Remembering They Were Readers
On New Year’s Day, I found myself in Idaho, instead of at my desk in Houston, TX. I was there due to the kindness of someone who wanted to do a good deed to start the year, and I chose Idaho as my destination because my father, who had lived there for the last 20 or so years, passed away in October. I wasn’t able to attend his funeral, and I wanted to see his grave and to visit with my stepmom and grandma. The visit to the cemetery, as might be expected, was an emotional one.
When we got back in the car, Grandma tried to keep me from dwelling on the sad stuff by telling me about the books she had found in her apartment recently. One was the Bible that she had given to Grandpa not long after they were married. The other was a copy of their favorite book, Where the Red Fern Grows by Wilson Rawls. I had given it to her for Christmas when I was 11 years old.
I kinda smiled when she told me that she found it, glad that she had kept it for the last 20+ years. What really caught my attention, though, was when she said that she had been turning it around in her hands and noticed that Grandpa had written the dates. I was confused. What dates had he written down? I could imagine him using the inside cover to scribble down our birth dates or some appointment or something. But I was wrong. Across the top of the book, on the pages, rather than the cover, he had written the date for every time he had read the book.

» **Task requirements**
- A) Print the memoir passage between "Remembering They Were" and "an emotional one.", inclusive.
- B) State whether each statement agrees with the memoir passage, answering yes or no and quoting the words that decide it: (i) The narrator gave Grandma the book for Christmas at age 11. (ii) Grandpa wrote the dates on the inside cover of the book. (iii) The narrator attended the father's funeral.
- C) Go on with the memoir passage from the point where it ends.
The rows that come next are drawn from a separate source.

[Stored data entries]
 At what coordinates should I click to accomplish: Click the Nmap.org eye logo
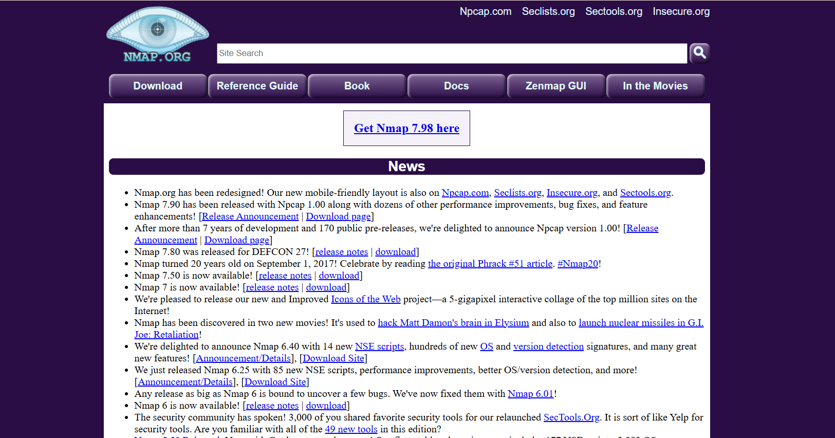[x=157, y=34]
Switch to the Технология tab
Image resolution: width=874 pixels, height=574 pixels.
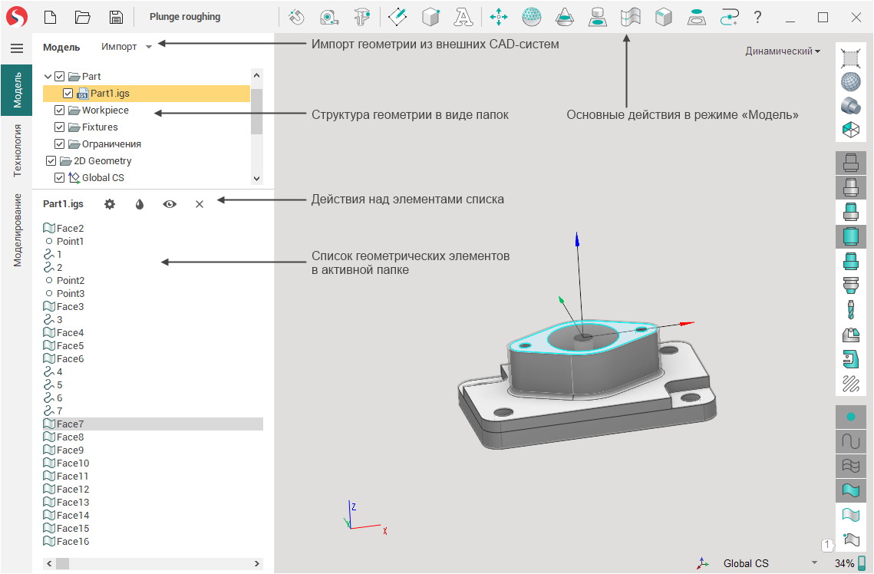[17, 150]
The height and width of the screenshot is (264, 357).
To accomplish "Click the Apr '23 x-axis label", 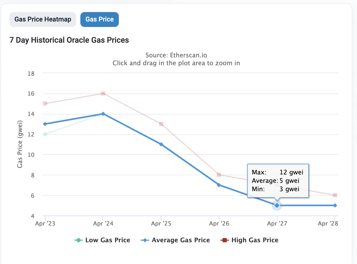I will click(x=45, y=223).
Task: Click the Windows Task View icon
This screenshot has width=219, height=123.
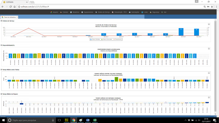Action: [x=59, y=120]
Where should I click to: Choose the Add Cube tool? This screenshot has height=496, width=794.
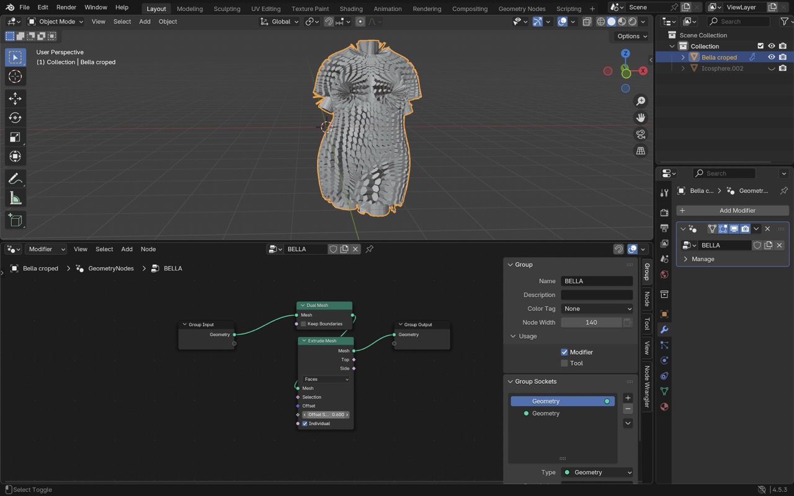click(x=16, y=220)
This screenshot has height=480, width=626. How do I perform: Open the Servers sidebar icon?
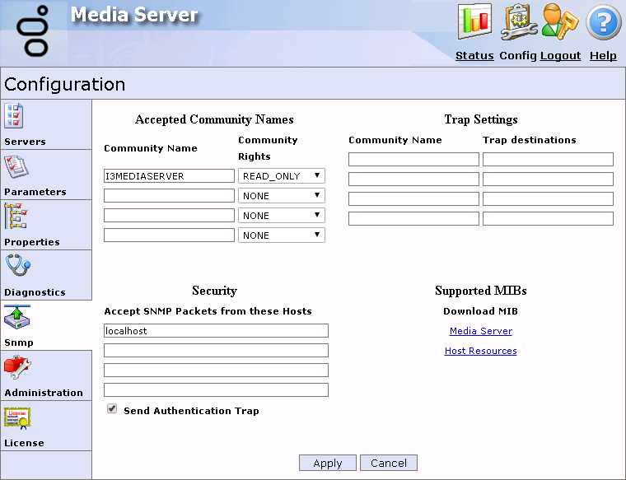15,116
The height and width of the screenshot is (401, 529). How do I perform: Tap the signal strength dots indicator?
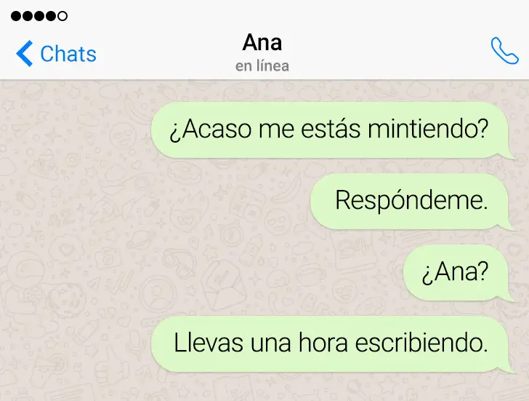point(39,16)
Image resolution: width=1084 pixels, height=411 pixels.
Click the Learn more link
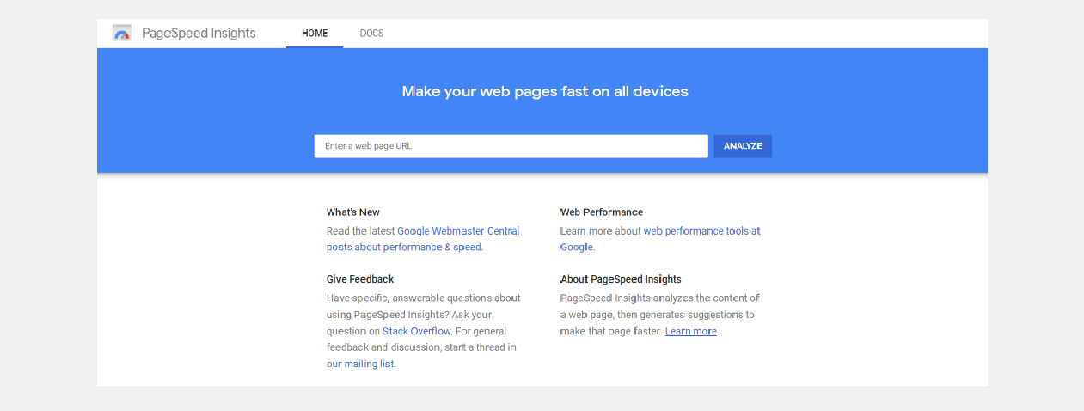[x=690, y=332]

» **Expected results**
- A)
Remembering They Were Readers
On New Year’s Day, I found myself in Idaho, instead of at my desk in Houston, TX. I was there due to the kindness of someone who wanted to do a good deed to start the year, and I chose Idaho as my destination because my father, who had lived there for the last 20 or so years, passed away in October. I wasn’t able to attend his funeral, and I wanted to see his grave and to visit with my stepmom and grandma. The visit to the cemetery, as might be expected, was an emotional one.

- B)
(i) Yes: "I had given it to her for Christmas when I was 11 years old."
(ii) No: "Across the top of the book, on the pages, rather than the cover, he had written the date for every time he had read the book."
(iii) No: "I wasn’t able to attend his funeral"

- C)
The first time was just a few days after they got the book in the mail. Then he read it again, a few summers later. He read it twice in 1994, and he read it on February 4 two years in a row. He read it the fall of my senior year in high school, and he read it, it seems, just a couple of weeks before he died. That last date is a little hard to make out. He was very ill that last time.
I have given many, many books as gifts. I often find myself wondering if the people that I gave them to actually found the time to read them. I would never imagine that one of those recipients would keep such a complete record. Grandma thought nothing of it. To her, it was a little quirk that he had. I get the impression he did it to most of his paperbacks. It is not something that I ever knew about, nothing that I ever saw him do. It is one little quirk, though, that I am glad he had. It was just the thing that I needed to see that day.
Later that evening, I sat on the edge of the pull-out in the office, and I stared at my dad’s bookshelves, thinking about the book my grandmother had shown me. The middle shelf held his favorites, a complete set of Louis L’Amour. They are leather bound, with the titles embossed in gold on the spines. He gave me one to read once, L’Amour’s autobiography, but I just packed it away.
In the left bookcase, I came across a copy of the Odyssey. My dad was stationed in Greece in the 1970s, fresh out of high school, before he ever met my mom. The story goes that he fell in love with a girl named Cassandra, who told him about how her name came from the Odyssey. Supposedly, they were married for a week before the Air Force made them have it annulled. He neglected to get permission, and they decided it was for the best. Years later, when my mother suggested that for my name, he agreed, never telling her about the girl in Greece. The bookmark was on a page where the name first appears.
I found a copy of The Jungle Book that we had given him for his 41st birthday. It had been one of his favorite stories when he was a boy, and it had seemed the perfect gift for a birthday when he was feeling old.
I also found the book of Will Shortz soduko puzzles I sent him when he was first diagnosed with early-onset Alzheimer’s (we now know it was Lewy’s Body Dementia). I’d read that doing puzzles like that helped slow the progression of the disease. None of the puzzles were filled in.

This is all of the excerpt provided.